- The paper introduces SVD-LLM V2, a novel SVD-based LLM compression technique optimizing singular value truncation through heterogeneous compression ratio allocation and loss-optimized weight truncation.
- SVD-LLM V2 enhances efficiency by assigning unique compression ratios per layer based on theoretical truncation loss and using a numerically stable, loss-optimized method for SVD computation.
- Experimental evaluations demonstrate SVD-LLM V2 significantly outperforms prior SVD methods, achieving up to a 42% perplexity reduction and a 9% accuracy gain across multiple LLMs and datasets.
Overview of SVD-LLM V2
The paper "SVD-LLM V2: Optimizing Singular Value Truncation for LLM Compression" (2503.12340) addresses the challenge of deploying LLMs by introducing an improved SVD-based compression technique. SVD-LLM V2 enhances existing SVD compression methods by optimizing singular value truncation through heterogeneous compression ratio allocation and loss-optimized weight truncation. The authors demonstrate that SVD-LLM V2 outperforms state-of-the-art SVD-based LLM compression methods across various datasets and LLM scales.
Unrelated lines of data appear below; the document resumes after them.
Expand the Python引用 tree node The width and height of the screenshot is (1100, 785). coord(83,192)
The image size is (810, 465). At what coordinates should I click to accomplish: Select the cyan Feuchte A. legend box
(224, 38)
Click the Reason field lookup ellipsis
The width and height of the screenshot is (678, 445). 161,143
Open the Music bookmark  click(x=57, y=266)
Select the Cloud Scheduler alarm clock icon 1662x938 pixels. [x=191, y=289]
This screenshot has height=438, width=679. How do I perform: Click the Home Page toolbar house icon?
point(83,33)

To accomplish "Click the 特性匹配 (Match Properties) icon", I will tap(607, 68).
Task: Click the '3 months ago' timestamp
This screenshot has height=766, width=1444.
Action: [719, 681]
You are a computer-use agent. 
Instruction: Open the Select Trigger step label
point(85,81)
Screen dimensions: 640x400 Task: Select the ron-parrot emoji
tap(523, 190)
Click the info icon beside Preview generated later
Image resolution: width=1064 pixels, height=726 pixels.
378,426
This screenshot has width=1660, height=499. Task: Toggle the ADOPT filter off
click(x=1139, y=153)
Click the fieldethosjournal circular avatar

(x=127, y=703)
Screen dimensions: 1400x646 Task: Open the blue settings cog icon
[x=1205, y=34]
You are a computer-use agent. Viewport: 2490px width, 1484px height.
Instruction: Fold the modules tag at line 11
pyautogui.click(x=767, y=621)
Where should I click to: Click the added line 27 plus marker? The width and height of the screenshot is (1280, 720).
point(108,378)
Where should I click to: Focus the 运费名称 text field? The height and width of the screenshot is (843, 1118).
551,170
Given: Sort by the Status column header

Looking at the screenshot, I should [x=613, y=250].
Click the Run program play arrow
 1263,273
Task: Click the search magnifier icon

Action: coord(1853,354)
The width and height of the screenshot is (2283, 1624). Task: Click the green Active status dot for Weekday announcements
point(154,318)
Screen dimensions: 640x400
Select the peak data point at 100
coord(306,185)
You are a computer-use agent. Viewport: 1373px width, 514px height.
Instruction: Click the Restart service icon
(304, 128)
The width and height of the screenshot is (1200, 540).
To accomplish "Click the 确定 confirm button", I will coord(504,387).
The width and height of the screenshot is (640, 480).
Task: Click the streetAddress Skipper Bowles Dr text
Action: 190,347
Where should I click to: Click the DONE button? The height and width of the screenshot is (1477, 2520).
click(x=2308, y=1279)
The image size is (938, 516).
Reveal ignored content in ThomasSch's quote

Methodological Details of SVD-LLM V2
SVD-LLM V2 introduces two primary innovations to optimize singular value truncation in SVD-based LLM compression:
- Heterogeneous Compression Ratio Allocation: SVD-LLM V2 addresses the limitations of uniform compression ratios by assigning unique compression ratios to each weight matrix at different layers based on theoretical truncation loss. This approach accommodates weight redundancy heterogeneity, leading to more effective compression. The theoretical truncation loss for each weight matrix is calculated separately, allowing for compression ratios tailored to the specific characteristics of each layer.
- Loss-optimized Weight Truncation: SVD-LLM V2 employs a method that directly computes the SVD of weighted input matrices, ensuring numerical stability and lower truncation loss. This circumvents the issues of numerical instability and constraints associated with traditional singular value truncation methods, including those employing Cholesky decomposition, which often require positive definiteness. The design aims to align the practical outcomes of truncation with theoretical minima more closely.
Experimental Results
The authors evaluated SVD-LLM V2 on ten datasets and five LLMs at various scales, including LLaMA-7B, LLaMA-13B, LLaMA-30B, and OPT-6.7B. The tasks ranged from language modeling to classification and generation. The results demonstrate that SVD-LLM V2 consistently surpasses existing state-of-the-art SVD-based approaches in performance metrics such as perplexity reduction and accuracy improvement, achieving up to 42% reduction in perplexity and 9% accuracy gain.
When compared to quantization and pruning methods, SVD-LLM exhibits superior performance under equivalent memory budgets. It notably offers competitive performance even when contrasted with 1-bit quantization techniques, achieving significant perplexity reduction.
Implications and Future Work
SVD-LLM V2 has implications for the deployment of AI models by reducing their computational demands. It advances the understanding of how heterogeneous compression ratios can optimize model performance. The approach paves the way for future exploration into hybrid methods combining SVD with other compression techniques like quantization and pruning. The code for SVD-LLM V2 is available on GitHub.
In summary, the paper introduces SVD-LLM V2, a novel SVD-based LLM compression method that optimizes singular value truncation. By assigning heterogeneous compression ratios and employing loss-optimized weight truncation, SVD-LLM V2 outperforms existing methods, offering substantial perplexity reduction and accuracy gains across various datasets and LLM scales.